食後、私の部屋で二人になった。芽依は部屋を見渡してから「思ったより本が多いですね」と言った。
「読むから」
「どんな本が好きですか」
「山とか自然の描写が多いやつ」
「凛らしい」
「凛らしいってどういう意味」
「根っこが深そうな感じ」
根っこが深そう。変な言い方だと思ったけど、なぜか否定できなかった。
「芽依は?読む?」
「都市の話が多いです。東京を舞台にしたやつとか」
「故郷が恋しい?」
芽依は少し間を置いた。部屋の窓の外、山のシルエットが暗闇に浮かんでいる。
「……故郷というか、慣れ親しんだ景色が、かな。山梨も好きになってきてるけど、たまに、東京のビルとか人混みとか、ふっと懐かしくなる瞬間があって」
「それは普通のことだと思う」
「そうですかね」
「新しい場所に来ても、全部忘れる必要はない」
芽依が私の方を向いた。
「……凛って、なんか、ちゃんとしてますね」
「ちゃんとって何」
「人の気持ちの置き場を、わかってる感じ」
それは褒め言葉なのか、それとも観察なのか。芽依の言葉はたまにそういう、どちらとも取れる言い方をする。
「わかってるわけじゃない。ただ、自分がそうだから」
「山梨が好きで、でも山梨しかないわけでもなくて?」
「……まあ」
芽依が少し笑った。それから膝を抱えて、部屋の隅の本棚を眺めた。
「ねえ凛」
「うん」
「私がここにいる間、もっとたくさん話してもいいですか。こういう話」
「こういう話って」
「東京のこととか、穂乃果のこととか、私がまだ上手く言えないこととか」
私はしばらく考えた。
考えるまでもなかった。
「いい」
「……ありがとう」
「ただし、急かさない代わりに、こっちも急かさないでくれ」
「凛も話すことがあるんですか」
「少しくらいは」
芽依が「うれしいです」と言った。三回目の「うれしいです」だったが、毎回少しずつ形が違った。今日一番やわらかい声だった。
五
芽依が帰ったあと、一人で部屋に戻った。
机の上のスマートフォンを見た。通知はない。芽依から「今日はありがとうございました」というメッセージが来たのは、さっき玄関で見送ってから五分後のことだった。

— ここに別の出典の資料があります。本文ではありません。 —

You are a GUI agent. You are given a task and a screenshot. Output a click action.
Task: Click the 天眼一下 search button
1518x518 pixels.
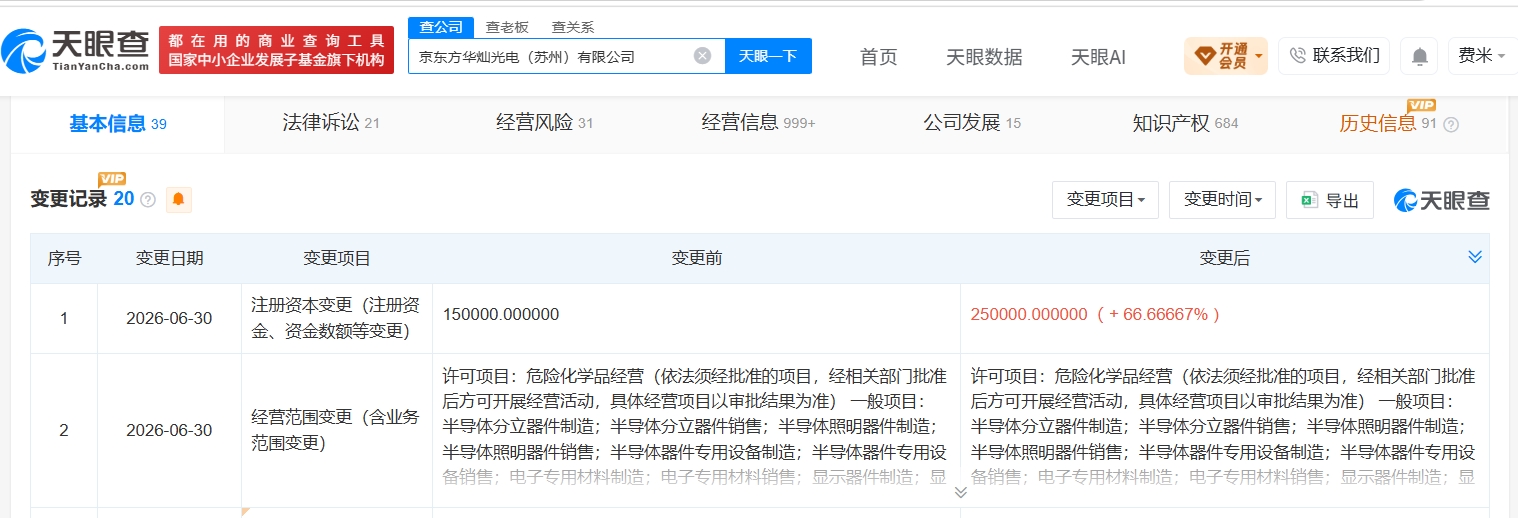(x=768, y=56)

芽依: 今日はありがとうございました。ごはん、おいしかったです。
芽依: お母さんも、すごく楽しかったです。
芽依: また来ていいですか。
凛: いい。
凛: 母が喜ぶから。
芽依: 建前が上手ですね。
凛: ……おやすみ。
芽依: おやすみなさい、凛。
芽依: また明日。
「また明日」という言葉が、なんかいつもより重かった。重い、というのは悪い意味じゃない。ちゃんとした重さがある、という意味だ。
電気を消した。
布団に入った。
窓の外、山梨の夜空に、星がいくつか出ていた。
昨日と今日で、何かが変わった。でも何が変わったか、うまく言葉にならない。
ただ、一つだけわかることがある。
明日、また屋上に行く。芽依が来る。おにぎりを二個持っていく。それだけで、なんかもう、十分な気がした。
……悪くない。
山梨の冬が、静かに深まっていく。